Saturday, May 05, 2012

may 10 | an encounter with simone weil

One soul foodie spotted this flick among the multitudinous doxa festival offerings.

An Encounter with Simone Weil
Julia Haslett, USA, 2010, 85 mins
Thursday May 10 | 3:45 PM | Pacific Cinémathèque
doxa web page

"After losing her father to suicide when she was 17 and subsequently witnessing her brother’s depression, filmmaker Julia Haslett develops a curiosity for French writer Simone Weil (1909 – 1943). Weil’s cause of death at age 34, listed as self-imposed starvation at the height of World War II, remains as controversial as her political writings today. Haslett is struck by this line written by Weil: “Attention is the rarest and purest form of generosity.” It resonates deeply with her and becomes a catalyst for her actions. With 24-hour news reporting on the worsening political and economic conditions of millions around the world Haslett’s curiosity soon turns into a life-changing obsession. She journeys out to the places that Weil lived and worked, searches out key people in Weil’s life and even conjures up an actress to play Weil’s alter ego. Haslett pieces together a picture of who Weil was and the reasons that led to Weil’s loss of faith in revolutionary politics and, ultimately, in life itself. As her brother’s depression worsens, Haslett’s search becomes even more urgent. This critically acclaimed film melds contemporary and historical references, the personal and the universal, into an astonishing story about what it means to bear witness to suffering, both near and far." smiley films

"An Encounter with Simone Weil tells the story of French philosopher, activist, and mystic, Simone Weil (1909-1943) -- a woman Albert Camus described as "the only great spirit of our time." On her quest to understand Simone Weil, filmmaker Julia Haslett confronts profound questions of moral responsibility both within her own family and the larger world. From the battlefields of the Spanish Civil War to anti-war protests in Washington DC, from intimate exchanges between the filmmaker and her older brother, who struggles with mental illness, to captivating interviews with people who knew Simone Weil, the film takes us on an unforgettable journey into the heart of what it means to be a compassionate human being."

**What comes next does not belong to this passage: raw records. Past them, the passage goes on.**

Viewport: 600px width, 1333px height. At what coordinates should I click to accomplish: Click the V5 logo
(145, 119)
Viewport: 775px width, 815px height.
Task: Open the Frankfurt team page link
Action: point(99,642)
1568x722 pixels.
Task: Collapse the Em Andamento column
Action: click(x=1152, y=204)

Weil's wikipedia entry provides a sense of her spiritual life:
"Weil was born into a secular household and raised in "complete agnosticism". As a teenager she considered the existence of God for herself and decided nothing could be known either way. In her Spiritual Autobiography however Weil records that she always had a Christian outlook, taking to heart the idea of loving one's neighbour from her earliest childhood. Weil became attracted to the Christian faith from 1935, the first of three pivotal experiences for her being when she was moved by the beauty of villagers singing hymns during an outdoor service that she stumbled across during a holiday to Portugal.

While in Assisi in the spring of 1937, she experienced a religious ecstasy in the Basilica of Santa Maria degli Angeli—the same church in which Saint Francis of Assisi had prayed. She was led to pray for the first time in her life as Cunningham (2004: p. 118) relates: "Below the town is the beautiful church and convent of San Damiano where Saint Clare once lived. Near that spot is the place purported to be where Saint Francis composed the larger part of his Canticle of Brother Sun. Below the town in the valley is the ugliest church in the entire environs: the massive baroque basilica of Saint Mary of the Angels, finished in the seventeenth century and rebuilt in the nineteenth century, which houses a rare treasure: a tiny Romanesque chapel that stood in the days of Saint Francis—the Little Portion where he would gather his brethren. It was in that tiny chapel that the great mystic Simone Weil first felt compelled to kneel down and pray."
She had another, more powerful, revelation a year later while reciting George Herbert's poem Love III, after which "Christ himself came down and took possession of me" and, from 1938 on, her writings became more mystical and spiritual, while retaining their focus on social and political issues. She was attracted to Roman Catholicism, but declined to be baptized; preferring to remain outside due to "the love of those things that are outside Christianity". During World War II, she lived for a time in Marseille, receiving spiritual direction from a Dominican friar. Around this time she met the French Catholic author Gustave Thibon, who later edited some of her work.
In 1942, she travelled to the United States with her family. Weil lived briefly in the Harlem neighborhood of New York City. She is remembered to have attended daily Mass at Corpus Christi Church there, where the Columbia student and future Trappist monk Thomas Merton was later to be received into the Roman Catholic Church. Long believed not to have sought baptism, there is now evidence, including a claim from a priest who knew her, that she was baptized shortly before her death.